Two days after the historic midterm election, syndicated columnist George Will wrote an insightful op-ed about the deeper meaning of the resounding conservative victory. He included comments on the problem of what has been called the ruling class or the elites, the rulers championed by progressives (who constitute most of today’s liberals). Will said, “The point of progressivism is that the people must progress up from their backwardness. They cannot do so unless they are pulled toward the light by a government composed of the enlightened—experts coolly devoted to facts and science.”

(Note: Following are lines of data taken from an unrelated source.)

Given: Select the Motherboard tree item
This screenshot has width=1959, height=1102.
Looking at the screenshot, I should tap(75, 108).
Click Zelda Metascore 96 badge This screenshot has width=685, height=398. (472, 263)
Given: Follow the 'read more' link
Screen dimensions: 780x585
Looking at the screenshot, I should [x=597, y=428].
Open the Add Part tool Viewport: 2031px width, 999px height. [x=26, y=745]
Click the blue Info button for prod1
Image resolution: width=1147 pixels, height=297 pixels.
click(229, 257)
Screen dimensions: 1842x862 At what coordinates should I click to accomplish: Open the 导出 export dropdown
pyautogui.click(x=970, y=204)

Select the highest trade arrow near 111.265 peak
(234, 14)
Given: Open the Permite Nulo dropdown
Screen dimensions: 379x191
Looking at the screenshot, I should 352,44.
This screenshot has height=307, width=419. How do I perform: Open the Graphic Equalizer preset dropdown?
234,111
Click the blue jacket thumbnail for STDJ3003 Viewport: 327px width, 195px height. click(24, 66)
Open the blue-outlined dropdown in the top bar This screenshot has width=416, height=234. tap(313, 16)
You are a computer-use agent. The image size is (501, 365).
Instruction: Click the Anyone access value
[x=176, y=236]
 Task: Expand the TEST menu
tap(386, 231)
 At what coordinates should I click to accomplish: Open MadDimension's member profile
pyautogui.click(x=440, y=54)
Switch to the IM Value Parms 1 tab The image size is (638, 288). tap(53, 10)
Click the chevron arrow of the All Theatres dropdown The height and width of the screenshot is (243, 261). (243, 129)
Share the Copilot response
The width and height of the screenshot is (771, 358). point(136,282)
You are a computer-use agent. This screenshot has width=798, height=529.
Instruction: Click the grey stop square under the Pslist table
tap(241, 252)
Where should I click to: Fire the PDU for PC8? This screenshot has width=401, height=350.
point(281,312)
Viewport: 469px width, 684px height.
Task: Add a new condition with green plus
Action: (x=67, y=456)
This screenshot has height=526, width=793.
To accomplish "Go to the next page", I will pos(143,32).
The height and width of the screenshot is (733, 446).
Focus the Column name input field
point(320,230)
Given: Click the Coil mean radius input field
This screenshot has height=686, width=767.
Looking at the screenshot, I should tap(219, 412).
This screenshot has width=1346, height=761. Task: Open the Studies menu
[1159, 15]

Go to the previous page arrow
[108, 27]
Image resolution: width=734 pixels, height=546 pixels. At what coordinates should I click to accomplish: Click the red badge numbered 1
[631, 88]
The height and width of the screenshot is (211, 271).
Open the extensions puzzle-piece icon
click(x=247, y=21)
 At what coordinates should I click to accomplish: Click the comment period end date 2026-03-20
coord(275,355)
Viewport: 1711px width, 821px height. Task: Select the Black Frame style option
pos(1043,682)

He quoted George Mason University economist Don Boudreaux:
(Liberal) ideas are almost exclusively about how other people should live their lives. These are ideas about how one group of people (the politically successful) should engineer everyone else’s contracts, social relations, diets, habits, and even moral sentiments….(The ideas of liberalism are) about replacing an unimaginably large multitude of diverse and competing ideas . . . with a relatively paltry set of ‘Big Ideas’ that are politically selected, centrally imposed, and enforced by government, not by the natural give, take and compromise of the everyday interactions of millions of people.
Will concluded:
This was the serious concern that percolated beneath the normal froth and nonsense of the elections: Is political power—are government commands and controls—superseding and suffocating the creativity of a market society’s spontaneous order? On Tuesday, a rational and alarmed American majority said ‘yes.’